TASK TO CARRY OUT: Using the listing below, print exactly everything from the line with "Click the 'General : Dimensions (cm)' label" down to the line with "Open See more", both included, and nothing more.

PROVIDED ENTRIES:
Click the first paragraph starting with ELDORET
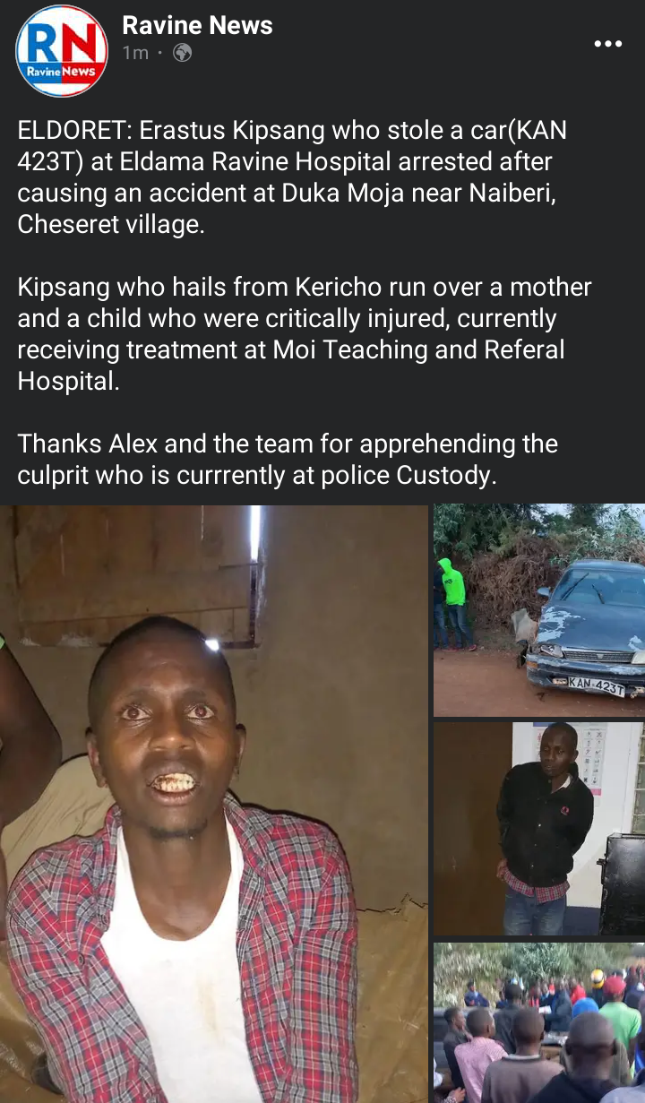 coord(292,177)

==

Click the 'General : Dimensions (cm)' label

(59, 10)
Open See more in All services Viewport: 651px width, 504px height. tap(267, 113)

REPLY:
Click the 'General : Dimensions (cm)' label

(59, 10)
Open See more in All services Viewport: 651px width, 504px height. tap(267, 113)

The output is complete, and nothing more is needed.